MLOps teams and tools as integrative solutions to data quality. DCAI makes it clear that data defines the behavior of deep learning systems, and that noisy or messy data are key culprits thwarting AI performance. As such, a core mission of MLOp teams, tasked with effective deployment and maintenance of AI models in production, must be the processing, handling, and monitoring of data that train systems before and after they go live.37 As a result, we foresee that MLOps teams and practices will be involved in the whole life cycle of DCAI; and thus, the scope and responsibility of these teams will expand as AI systems continue to be used in real-world application, beyond isolated experimental situations. Here established standards and principles of excellence in software engineering can provide inspiration and analogous metrics (for example, maintainability and fidelity) for developing frameworks of data quality assessment.5

Data bias and audit procedures. AI decision-making is not neutral. AI systems can reflect, reinforce, or amplify social biases. In recent years, serious concerns have been raised about bias in AI due to undetected or unaddressed sources of bias in the dataset. For example, researchers found that African Americans were overrepresented in mugshot databases, making them more likely to be singled out by algorithms used by law enforcement.22

Given the focus of DCAI on data, it is crucial to address challenges of data bias through technical solutions such as counterfactual testing, or through operational practices such as value-sensitive design methods or third-party audits of AI models. In collaboration with other communities invested in the topic, DCAI researchers and practitioners must develop tools and policies that help detect why certain inconsistencies may be introduced in datasets, and why certain attributes in the data might have been over- or under-represented in the system.

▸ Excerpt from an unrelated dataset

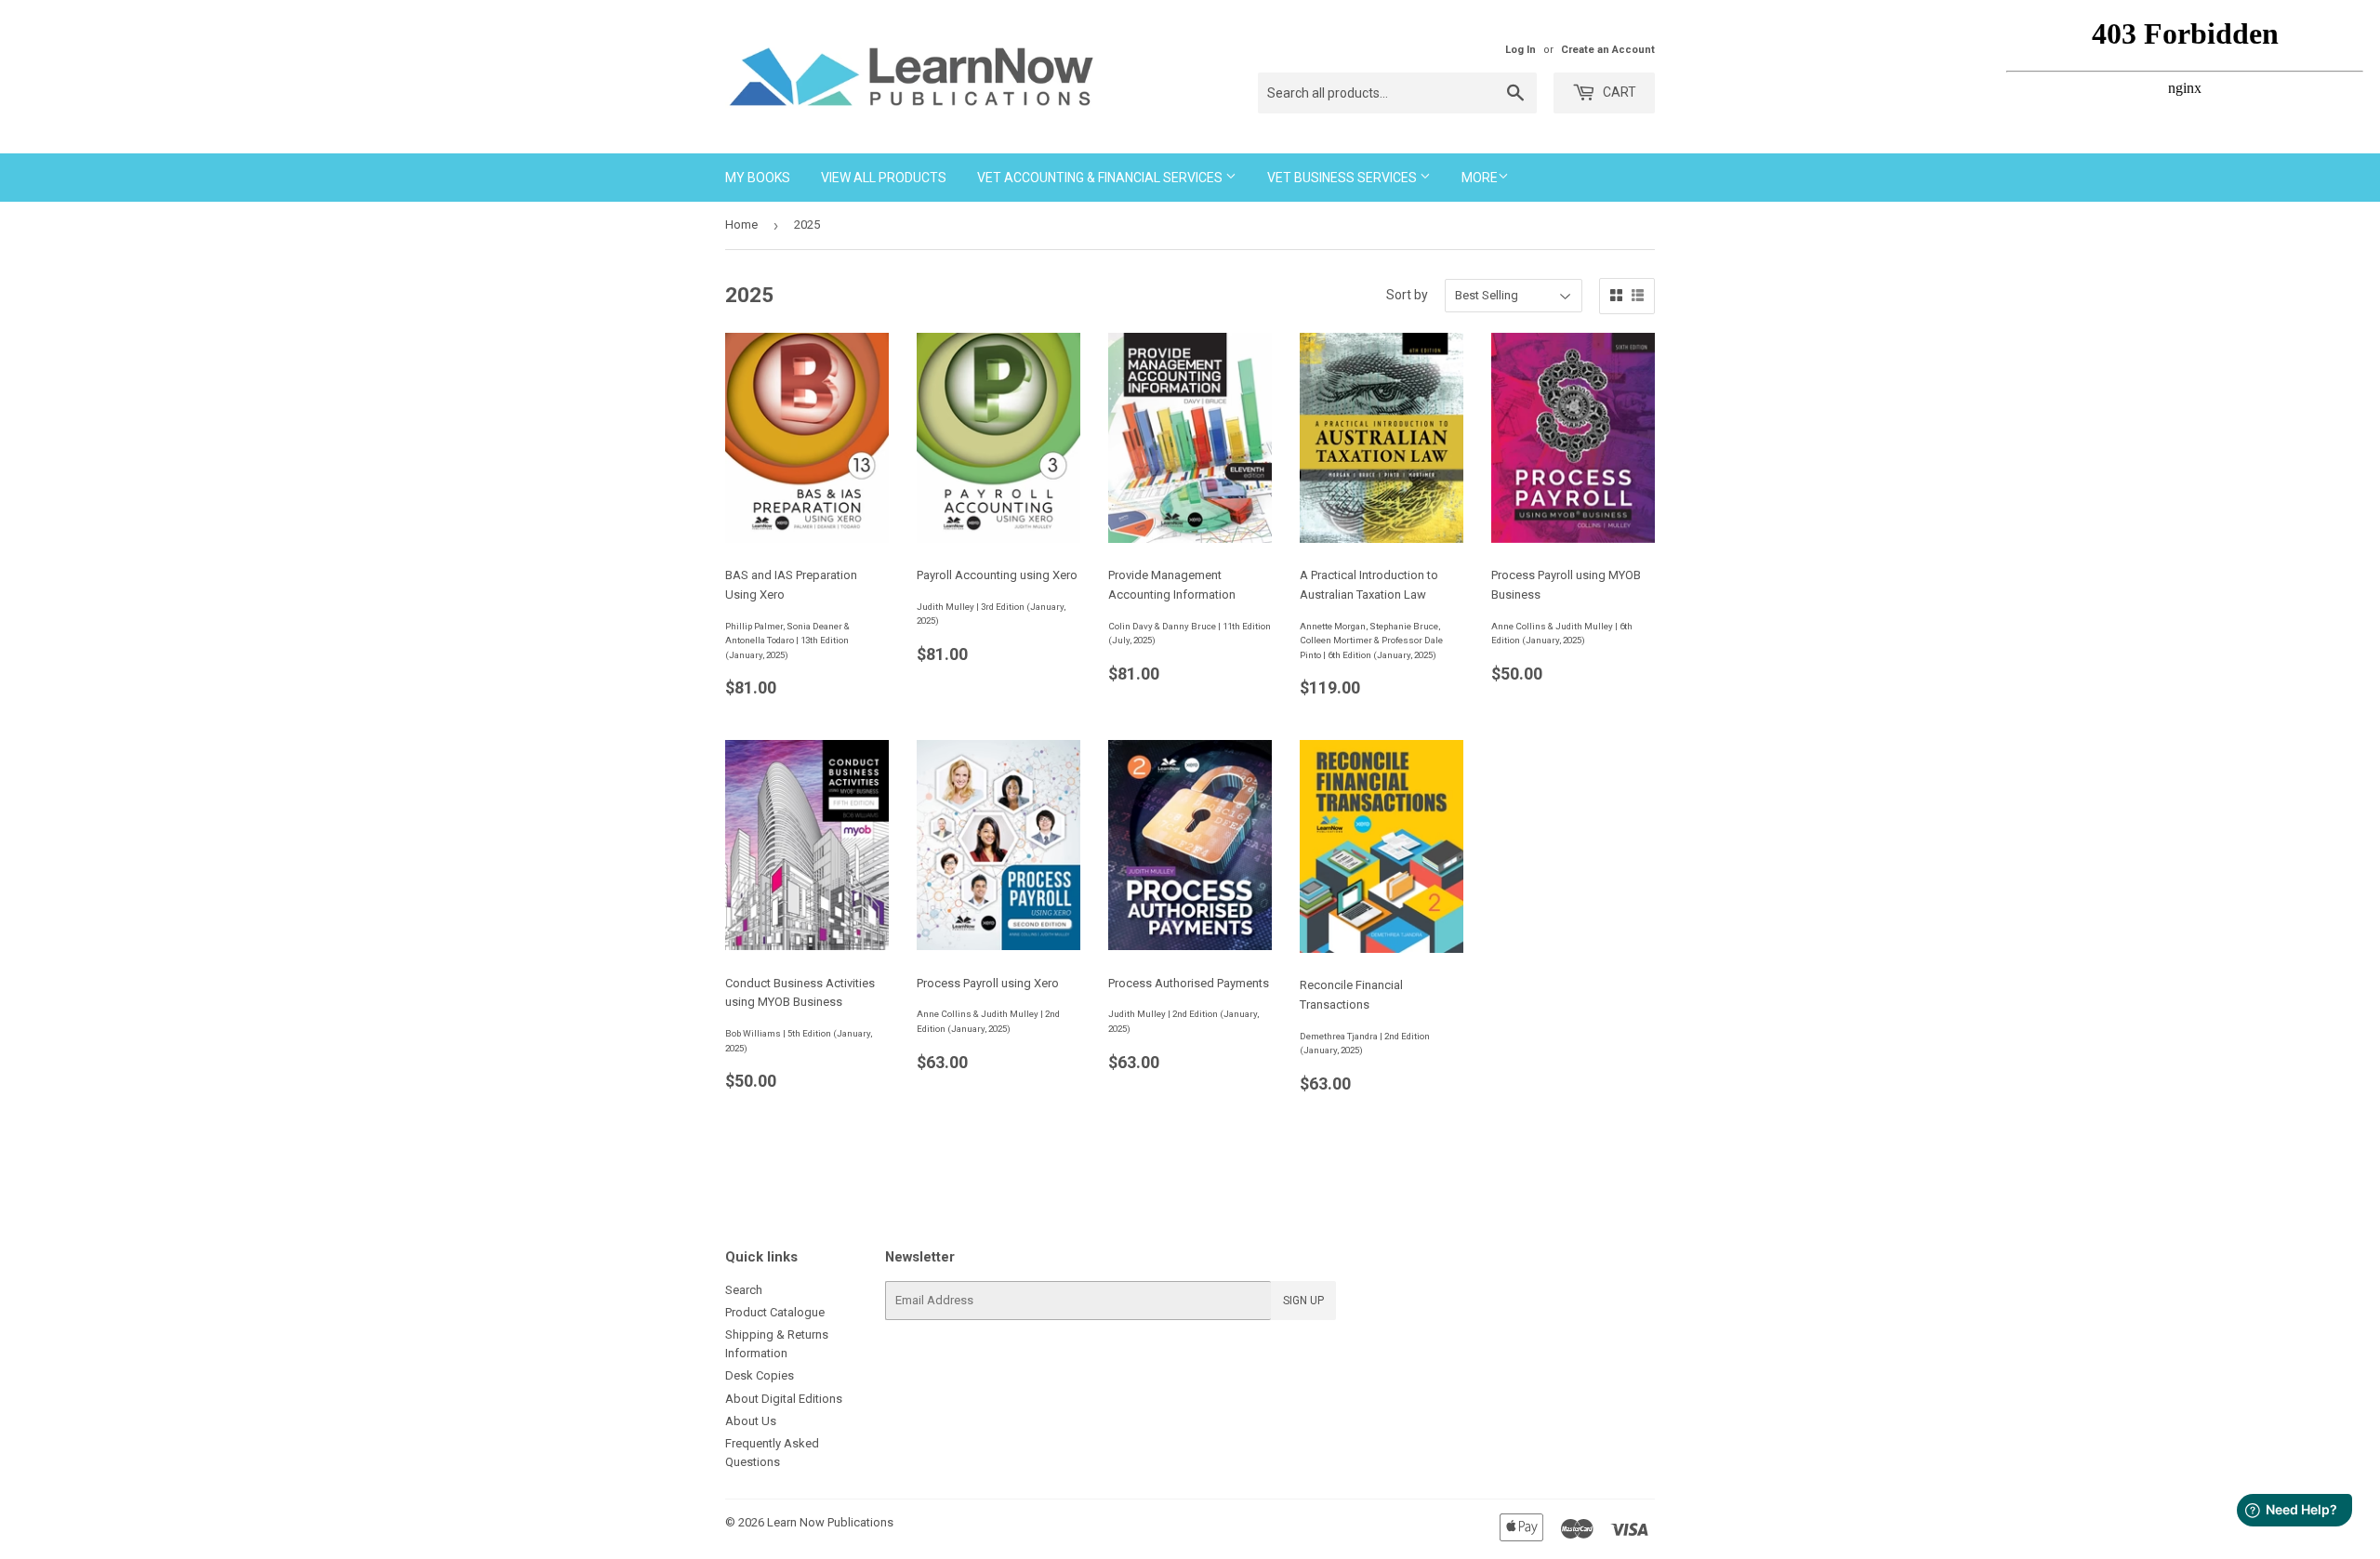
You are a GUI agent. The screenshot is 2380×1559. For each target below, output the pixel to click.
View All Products (883, 177)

A human-centered mindset. As AI systems are increasingly deployed in high-stakes decision making that carry real-world consequences, these systems should incorporate continuous interactions with users and contextual factors to develop more ethical, responsible, and equitable outcomes. Examples such as Google Flu Trend raise issues of ‘algorithmic hubris’ where the developers’ vision of fully autonomous, end-to-end systems glosses over the dynamic nature of user behavior and wider social contexts.38 Google Flu Trend system was shut down after two years because it raised concerns over the meaning of its predictions and how precisely it reflected the real flu-related patterns and behaviors.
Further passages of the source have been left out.